Sunday, May 31, 2009

The Panic Defense

Richard Clarke has a Washington Post op-ed piece, which you can read if you want, debunking the Bush Administration typical defense about how they did what they did in the aftermath of 9/11 due to the advanced state of terror which was induced by that event. Notably, he doesn't say they weren't freaked out, he merely says they should not have been surprised because he had been warning them that something like that was going to happen.

When I was in the Navy, sometimes bad things would happen at sea. Once in a while a "really bad thing" would happen. When it did, everyone looked to the Captain. What you do not want, in circumstances like that, is to see the captain freaking out completely, flinging his hat on the deck, stomping on it and screaming, "Oh shit, we're all going to die."

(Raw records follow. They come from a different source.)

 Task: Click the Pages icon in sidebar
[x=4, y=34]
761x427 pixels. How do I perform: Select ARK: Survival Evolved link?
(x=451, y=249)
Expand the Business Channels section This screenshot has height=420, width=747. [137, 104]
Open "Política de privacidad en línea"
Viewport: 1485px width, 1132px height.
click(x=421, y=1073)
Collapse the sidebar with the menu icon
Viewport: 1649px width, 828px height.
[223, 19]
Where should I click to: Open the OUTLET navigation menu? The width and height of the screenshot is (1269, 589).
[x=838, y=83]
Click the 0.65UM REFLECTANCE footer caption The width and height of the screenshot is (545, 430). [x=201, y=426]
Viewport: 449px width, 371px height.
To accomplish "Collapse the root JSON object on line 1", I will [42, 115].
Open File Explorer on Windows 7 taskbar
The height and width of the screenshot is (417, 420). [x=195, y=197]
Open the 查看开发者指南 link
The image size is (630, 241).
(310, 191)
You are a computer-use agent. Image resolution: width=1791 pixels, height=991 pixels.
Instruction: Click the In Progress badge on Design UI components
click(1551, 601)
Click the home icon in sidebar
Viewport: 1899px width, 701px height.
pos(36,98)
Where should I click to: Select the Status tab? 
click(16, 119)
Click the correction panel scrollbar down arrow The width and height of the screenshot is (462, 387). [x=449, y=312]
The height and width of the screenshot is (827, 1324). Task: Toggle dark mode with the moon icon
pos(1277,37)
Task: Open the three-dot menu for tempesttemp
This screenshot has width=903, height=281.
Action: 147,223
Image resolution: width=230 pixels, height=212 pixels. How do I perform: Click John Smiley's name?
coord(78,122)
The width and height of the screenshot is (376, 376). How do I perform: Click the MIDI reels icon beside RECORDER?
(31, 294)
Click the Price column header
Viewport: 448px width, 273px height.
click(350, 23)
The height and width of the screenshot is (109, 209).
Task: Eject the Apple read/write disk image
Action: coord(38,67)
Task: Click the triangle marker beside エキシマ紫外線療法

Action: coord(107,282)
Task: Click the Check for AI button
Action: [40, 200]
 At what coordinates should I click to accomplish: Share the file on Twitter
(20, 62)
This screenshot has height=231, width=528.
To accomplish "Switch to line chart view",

What surprises me about the Bush Administration's "panic defense" of saying that they did all of these bad things because they were frightened out of their wits is not the ineffectiveness of the defense, but that they would make it at all. When I react badly, I usually try to kind of play it down; I just never brag about it. Even my cat, when she makes a jump for the railing and misses, tries to pretend that it didn't happen. The Bush people actually brag about how witlessly terrorized they were by that event, so much so that the non-functionality of their brains lasted for years.

We now know that, worst president or not, Bush was certainly the most gutless president in the history of this nation; and the one with the most cowardly staff ever.

In the Navy we didn't elect our Captains. Perhaps it's a good thing we didn't or we might have wound up electing some asshat from Yale who, in an emergency, would be flinging his hat on the deck and screaming, "Oh shit, we're all going to die."